“We would rather have a vaccine than a rate cut and fully recognize that monetary policy is not optimized for addressing this type of shock,” Krishna Guha and Ernie Tedeschi of Evercore ISI wrote in a note to clients.
America’s economy is susceptible to the threat posed by coronavirus, given that growth has largely been powered by consumer spending. Long-lasting quarantines could keep shoppers at home while fear of infection could prevent even those not quarantined from venturing out. The shock might be particularly dire for small businesses that do not have big cash cushions: A few weeks of depressed sales can push them to the edge of ruin. And if companies close or downsize and jobs are lost, consumer spending would suffer even more.
Florian Hense, an economist at the German bank Berenberg, said central bankers can at best mitigate the economic impact, not contain it.
“You can’t bring people back to factories. How are you going to convince consumers to leave their houses and buy goods?” Mr. Hense said.
Despite those shortcomings, economists say that pre-emptive action might still be of some help. Rate cuts — or even hints that they are coming — can help calm markets and keep credit flowing. If it seems that the coronavirus is going to have longer-lasting effects on consumer and business spending, lower borrowing costs can offer some reprieve by stoking demand.

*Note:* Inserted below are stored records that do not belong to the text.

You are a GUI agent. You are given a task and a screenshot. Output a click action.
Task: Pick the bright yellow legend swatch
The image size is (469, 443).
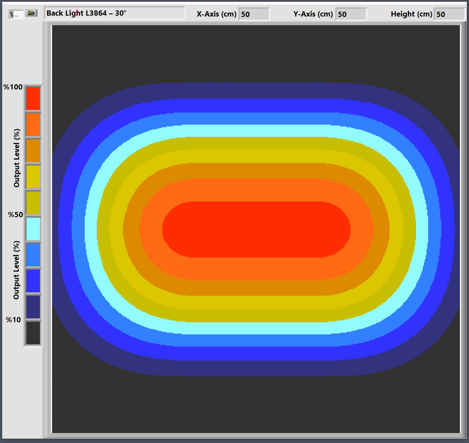pyautogui.click(x=33, y=177)
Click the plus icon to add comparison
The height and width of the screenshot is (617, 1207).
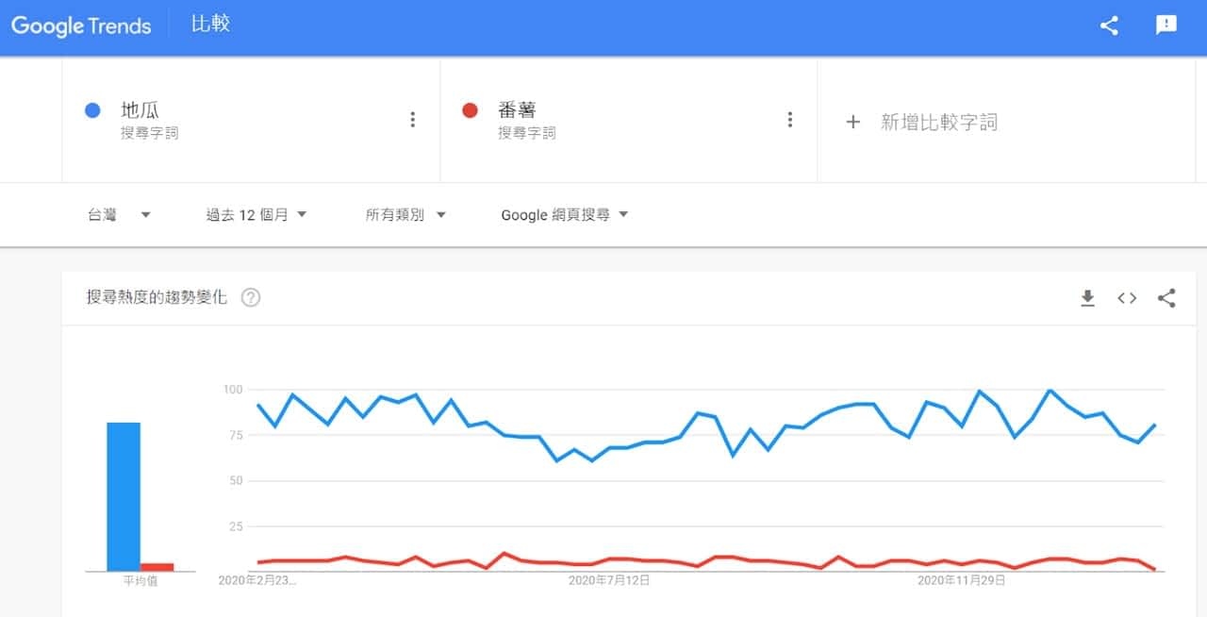click(852, 122)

“I think it would send a huge signal if the Fed was willing to cut rates, even a quarter of a point, on an inter-meeting basis,” Narayana Kocherlakota, formerly president of the Federal Reserve Bank of Minneapolis, said Friday. And coordinating statements with other global central banks could help, he said. “This is obviously a global shock, so it’s reasonable to think about a global response.”